Pio, sinceramente devoto, in I Sam 1-4 appare vecchio (muore a 98 anni), quasi completamente cieco, e molto debole di carattere. È l'educatore di Samuele, che accolse bambino nel Santuario, e che formò a vera e soda pietà. I suoi due figli Hofni e Finehes (etimo agiziano: "testardo" e il "il nero") disonoravano il Santuario; il loro servo prelevava alla cieca dalla caldaia pezzi di carne (mentre Lev. 7, 30 s. ecc. assegnava loro la spalla e il petto delle vittime), e non rispettavano neppure l'adipe considerato porzione di Dio (Lev. 3, 14.17; ecc.). Era un sacrilegio e uno scandalo, inspirando al popolo il disprezzo di Dio e del culto. Essi inoltre trescavano con le donne adibite al servizio del Santuario (1Sam 2, 22). E. rimase vivamente amitto nell'apprendere dalla pubblica voce tali cose. Rimproverò i figli facendo rilevare la gravità delle colpe e l'inevitabile castigo: perché se nei peccati contro il prossimo, la preghiera e il sacrificio ci ottengono il perdono, abusare dei sacrifici e del luogo sacro, peccando contro Dio col sacrilegio, significa privarsi irrimediabilmente dei mezzi di propiziazione dati a noi dalla misericordia divina (1Sam 2, 23 ss.). E si limitò al rimprovero incapace di energiche misure adeguate. Questa sua debolezza gli è rimproverata da un profeta anonimo che gli preannuncia il castigo divino. (1Sam 2, 27-36): decadenza e povertà della sua famiglia, che subirà inoltre stragi e morti immature (strage di 84 sacerdoti di Nob: 1Sam 22, 18), uccisione di Hofni e Finehes, passaggio del sommo sacerdozio ad altra famiglia (con Sadoc, della stirpe di Eleazaro cui Salomone conferirà il sommo sacerdozio destituendo Abiathar, discendente di E.: 1Reg. 2, 27).
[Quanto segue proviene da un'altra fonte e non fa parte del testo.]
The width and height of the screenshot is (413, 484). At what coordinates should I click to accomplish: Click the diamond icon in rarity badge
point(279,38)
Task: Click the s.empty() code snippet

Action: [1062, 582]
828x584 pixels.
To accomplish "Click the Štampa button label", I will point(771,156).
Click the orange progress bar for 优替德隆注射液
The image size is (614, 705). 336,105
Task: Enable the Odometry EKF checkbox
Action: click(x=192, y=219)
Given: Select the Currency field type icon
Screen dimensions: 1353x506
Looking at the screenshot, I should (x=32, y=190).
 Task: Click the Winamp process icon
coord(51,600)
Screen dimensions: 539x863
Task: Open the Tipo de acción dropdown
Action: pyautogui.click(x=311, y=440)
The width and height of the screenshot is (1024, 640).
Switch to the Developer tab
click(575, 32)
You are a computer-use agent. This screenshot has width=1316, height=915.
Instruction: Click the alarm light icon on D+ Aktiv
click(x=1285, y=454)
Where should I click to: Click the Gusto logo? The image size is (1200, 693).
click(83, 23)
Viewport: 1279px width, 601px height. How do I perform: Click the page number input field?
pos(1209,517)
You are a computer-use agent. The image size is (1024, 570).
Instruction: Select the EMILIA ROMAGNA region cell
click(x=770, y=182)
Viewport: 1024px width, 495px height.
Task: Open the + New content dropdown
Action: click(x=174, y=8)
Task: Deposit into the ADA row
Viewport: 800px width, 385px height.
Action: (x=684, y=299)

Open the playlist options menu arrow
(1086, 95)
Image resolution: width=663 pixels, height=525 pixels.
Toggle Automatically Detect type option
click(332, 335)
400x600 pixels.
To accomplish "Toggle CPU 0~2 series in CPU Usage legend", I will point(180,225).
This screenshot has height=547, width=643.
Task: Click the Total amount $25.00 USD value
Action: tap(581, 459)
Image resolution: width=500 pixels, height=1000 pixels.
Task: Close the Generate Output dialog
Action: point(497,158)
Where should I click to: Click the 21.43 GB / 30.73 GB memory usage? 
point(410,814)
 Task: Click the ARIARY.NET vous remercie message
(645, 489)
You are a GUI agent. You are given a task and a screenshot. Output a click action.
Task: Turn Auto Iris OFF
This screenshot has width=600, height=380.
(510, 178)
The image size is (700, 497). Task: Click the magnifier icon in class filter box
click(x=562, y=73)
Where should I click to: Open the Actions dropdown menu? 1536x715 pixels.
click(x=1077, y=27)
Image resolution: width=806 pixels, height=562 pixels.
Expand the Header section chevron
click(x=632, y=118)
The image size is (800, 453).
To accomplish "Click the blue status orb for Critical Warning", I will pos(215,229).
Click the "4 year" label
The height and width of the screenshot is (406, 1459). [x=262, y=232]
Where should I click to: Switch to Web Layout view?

Le stesse minacce Dio comunica al giovane Samuele: E. nell'apprenderle riconosce trattarsi di vera profezia e si sottomette umilmente alla giustizia dell'Onnipotente (1Sam 3). E il castigo venne: in lotta con i Filistei gl'Israeliti vengono sconfitti, Hofni e Finehes uccisi, e l'Arca da loro portata, presa come trofeo. Il vecchio E. che dal suo seggio, dinanzi al Santuario, attende, trepidante per l'Arca, l'esito della battaglia, e spinge il suo sguardo spento in direzione di essa, alla notizia che oltre la sconfitta e la morte dei figli, l'Arca è caduta in mano ai nemici, cadde riverso, batté il cranio e morì. La sua nuora, moglie di Finehes, mostra eguale intensa pietà, dando al suo parto prematuro, tra le angosce dell'agonia il nome di Icabod "niente gloria = è passata la gloria d'Israele, data la cattura dell'Arca (1Sam 4).
[F. S.]

BIBL. - L. DESNOYERS, Histoire du peuple hébreu, I, Parigi 1922, pp. 212-19; A. VACCARI, La S. Bibbia, II, Firenze 1947, pp. 165-77; A. MÉDEBIELLE. Samuel (La Ste Bible, ed. Pirot 3) Parigi 1949, pp. 350-67.